### Kutipan Bacaan
● ● ●
Keluarga Dakwah - Akad nikah yang dilakukan sebelum masa iddah berakhir adalah batil, kedua mempelai wajib dipisahkan, kemudian harus menyempurnakan masa iddah dari suami yang pertama.
Disebutkan dalam al Mausu’ah al Fiqhiyah (29/346) :
“Para ahli fikih bersepakat bahwa tidak boleh bagi seseorang untuk menikahi wanita yang masih berada pada masa iddah dengan semua penyebabnya, karena dicerai, atau karena suaminya meninggal dunia, atau karena dipisahkan atau karena adanya syubhat, baik talak yang masih bisa rujuk (raj’iy) atau talak tidak bisa rujuk (bain), baik bain sugro maupun bain kubro. Yang demikian itu untuk menjaga percampuran nasab satu sama lain, menjaga hak dari suami sebelumnya. Jika akad nikah dilakukan pada masa iddah maka solusinya wajib dipisahkan kedua mempelai tersebut, mereka berhujjah dengan firman Allah –Ta’ala-:
( ولا تعزموا عقدة النكاح حتى يبلغ الكتاب أجله )
● ● ●
### Isi Dataset
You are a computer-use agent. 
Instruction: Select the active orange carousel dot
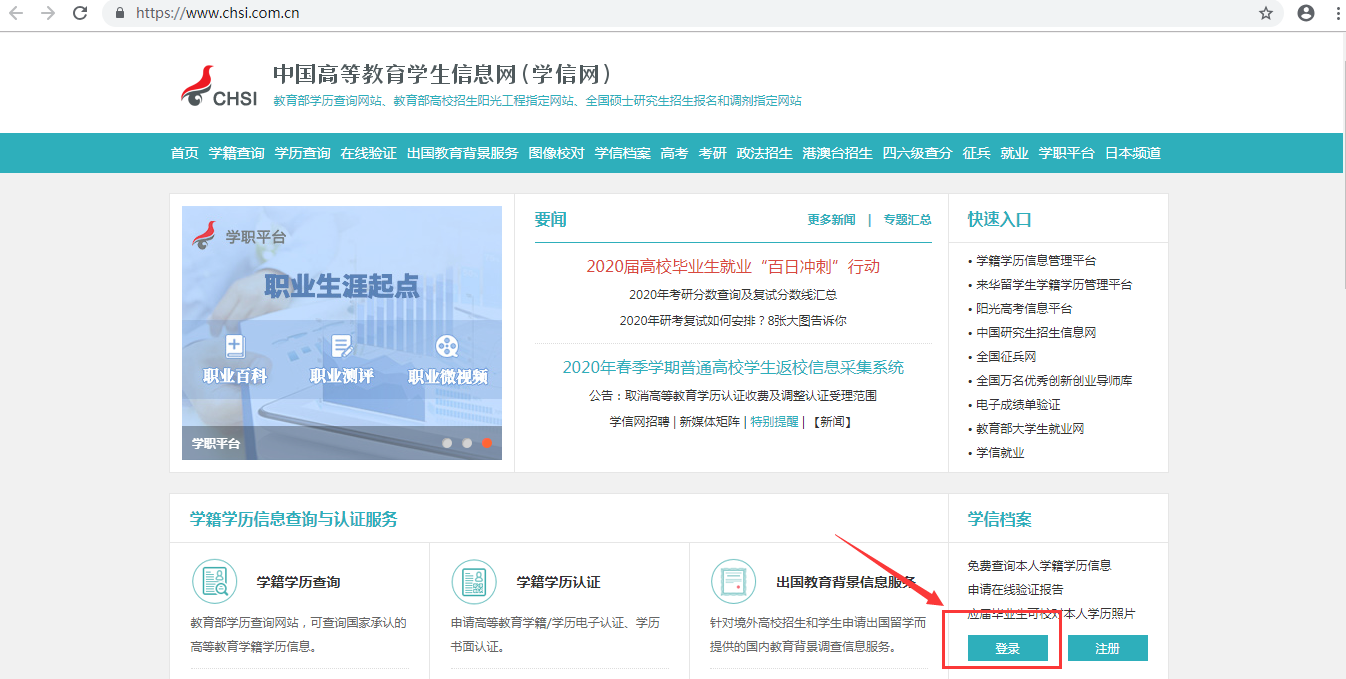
● ● ●
### Tugas Singkat
Tentukan apakah setiap pernyataan berikut sesuai dengan kutipan tentang akad nikah pada masa iddah: (a) akad nikah sebelum masa iddah berakhir dinyatakan sah; (b) larangan menikahi wanita dalam masa iddah juga berlaku bila suaminya meninggal dunia; (c) larangan tersebut hanya berlaku untuk talak raj'iy. Jawab ya atau tidak untuk masing-masing, disertai kutipan kata-kata penentunya dari teks.

### Jawaban Latihan
(a) Tidak: "Akad nikah yang dilakukan sebelum masa iddah berakhir adalah batil"
(b) Ya: "atau karena suaminya meninggal dunia"
(c) Tidak: "baik talak yang masih bisa rujuk (raj’iy) atau talak tidak bisa rujuk (bain)"